» ASSIGNED TASK
Summarize the text on successful low-budget films in two sentences.

» TEXT PROVIDED
########################################

Successful Low Budget Films

Image

The Blair Witch Project (1999)

Budget $500,000–$750,000

Box Office $248,639,099

First-time feature filmmakers Directors Daniel Myrick and Eduardo Sánchez laid the groundwork for their shaky cam classic The Blair Witch Project with a creepy, early viral marketing campaign online. Their eerily true-to-life reports and interviews posted online sparked a theatrical sensation that left audiences wondering if the film they had just watched was really about missing teenagers, or just a piece of well-crafted fiction. The improvised performances added to the unsettling realism and also saved money in the duo’s estimated $25,000 budget. Sánchez and Myrick were aiming for a cable movie at most and after grossing a surprising $248,639,099 million worldwide, they had brought found footage-style films to the mainstream.

 

Inbetweeners (2011):

Budget $5.3 million

Box Office: $88,025,781

TV shows that become movies have a notoriously bad pedigree. Especially British comedy shows, which decide to send their cast off on holiday for their big screen adventure… Luckily, The Inbetweeners has never exactly played by the rules, first by becoming an unlikely foul-mouthed success, and then by going stratospheric at the box-office, notching up £44 million at UK cinemas and helping audience numbers actually rise last year. The film remained true to the series’ rather sweet ethos about what makes friendship, as well as finding a fitting ending to the story.

Beginners (2011):

Budget $3.2 million

Box Office $14,311,701

Told using an ambitious structure of flashbacks and flashforwards, Beginners follows Oliver (Ewan McGregor) as he deals with two events that rock his world; first, the fact his father has come out as gay, and then his subsequent cancer diagnosis and death. It wasn’t a surprise to me to learn that this was based on director Mike Mills’ person experience of his father coming out at the age of 75.

The thing this film has in bucket loads is heart, never straying into the saccharine despite being a romantic-comedy-drama. The film also includes a standard boy meets girl at party, boy and girl fall instantly head over heels in love sub-storyline, of which it’s so difficult to do anything new with, but their meeting is the best part of the film.

Submarine (2010):

Budget $1.5 million

Box Office $3 million

Shot in less than two months and on a small budget, this is a phenomenal directing debut from Richard Ayoade, and a truly British offering on this list. Based on the coming-of-age novel by Joe Dunthorne, Submarine charts 15-year-old Oliver Tate as he struggles with school, his first girlfriend Jordana (who has pyromaniac tendencies) and his attempts to save his parents’ failing marriage. Beautifully shot with a great soundtrack from Alex Turner (Arctic Monkeys) this film couldn’t more accurately stir up those forgotten memories of the self-indulgent, uncertain hell that being a teenage boy (or girl) was.

########################################

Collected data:
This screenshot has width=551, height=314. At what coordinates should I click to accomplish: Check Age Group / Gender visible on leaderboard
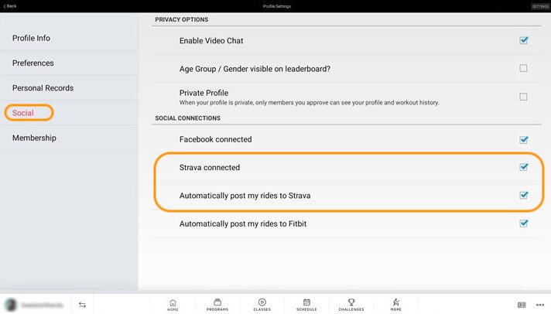[524, 68]
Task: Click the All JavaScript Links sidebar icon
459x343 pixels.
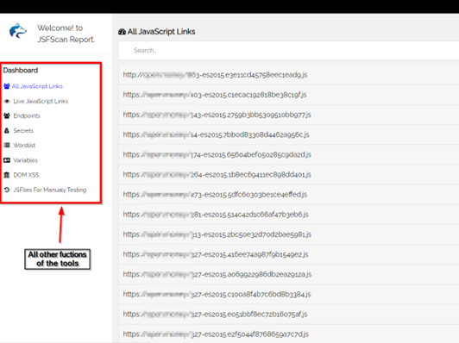Action: click(x=7, y=86)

########################################

» RESPONSE TO THIS TASK
The text covers four low-budget films, The Blair Witch Project (1999), The Inbetweeners (2011), Beginners (2011) and Submarine (2010), and lists the budget and box office takings for each. It describes how an early online marketing campaign and improvised performances helped The Blair Witch Project bring found footage-style films to the mainstream, and it notes that Submarine, Richard Ayoade's directing debut, was shot in less than two months on a small budget.